If you want to stay consistent and write daily and engage with your audience, go with short-form content with a lengthier one now and then.
I fucking hate how we’re all obligated to write long and boring content for just about every topic because that’s what Google prefers to rank.
I find it idiotic and a waste of everyone’s time and resources. But it seems we’ve all accepted our faith, and we’re going along with it until the minimum word count to rank in Google is going to be 10,000 words or some shit like that.
More words don’t always mean more value or more information. This is going in the same direction as YouTube went with their creators and monetization. Where almost every YouTuber is now “forced” to add a few minutes of fluff just to hit the coveted 10 minutes mark, to get better ad revenue.
It’s stupid and viewers know what’s up, that’s why most don’t even bother watching all the videos until the end.

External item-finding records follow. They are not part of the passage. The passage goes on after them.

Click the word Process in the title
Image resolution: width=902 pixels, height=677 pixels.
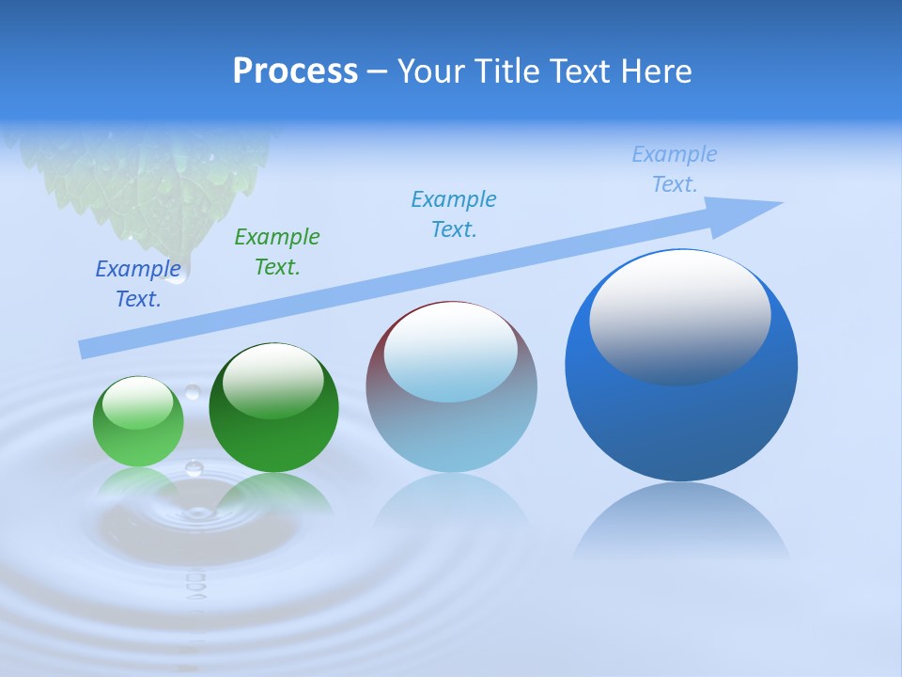[295, 71]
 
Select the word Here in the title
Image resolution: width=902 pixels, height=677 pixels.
[658, 71]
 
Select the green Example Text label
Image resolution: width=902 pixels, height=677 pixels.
[277, 251]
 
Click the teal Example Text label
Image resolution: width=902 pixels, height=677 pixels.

What do you think about all of this? Let me know down in the comments.
What Should You Choose?
These days, long form… but people have short attention span also so, it depends on the article / niche. But I usually go for longer posts to try and give more details (if needed) to the reader.
Thanks so much for this article.
Personally, I find it difficult to write long form contents and also annoying to be reading one, especially those that don’t give you your answer straight forward. You will have to read some bunch of words before landing on the answer you are seeking for.
Sometimes when I do write an article of 1500 words, some unnecessary things will be added. However, I like website like how-to-geek, they do go straight to the point and most of their articles, if not all are short form contents, yet they are doing well in Google search engine ranking.
Moreover, we need to play by SEO rules to beat our competitors that is why a few are into writing long form contents and some, writing crappy long form contents.
Thanks for this enlightenment once again and by the way I see this as a review or opinion-based article 😀
Glad you enjoyed the article. Cheers 🙂
SEO is one of the most complex forms of traffic generation in the world, and I like how you simply everything in an understandable way for those who aren’t SEO savvy. I’d take this further and say that deciding to use either short form or long form content also depends on the reason it’s being created. If you have an easier to rank for keyword string, in some cases it can be much more efficient to create a shorter article. But again, the potential for more backlinks and conversions because of having a longer article, might demand for longer content. It’s a mixed bag for sure. Thanks for another great article!
For me it depends more on the niche, if I care about it I’ll usually write the content myself and in that case automatically make it longer. But if I don’t care, I’ll probably outsource it and in most cases it’s going to be shorter than what I would be writing myself.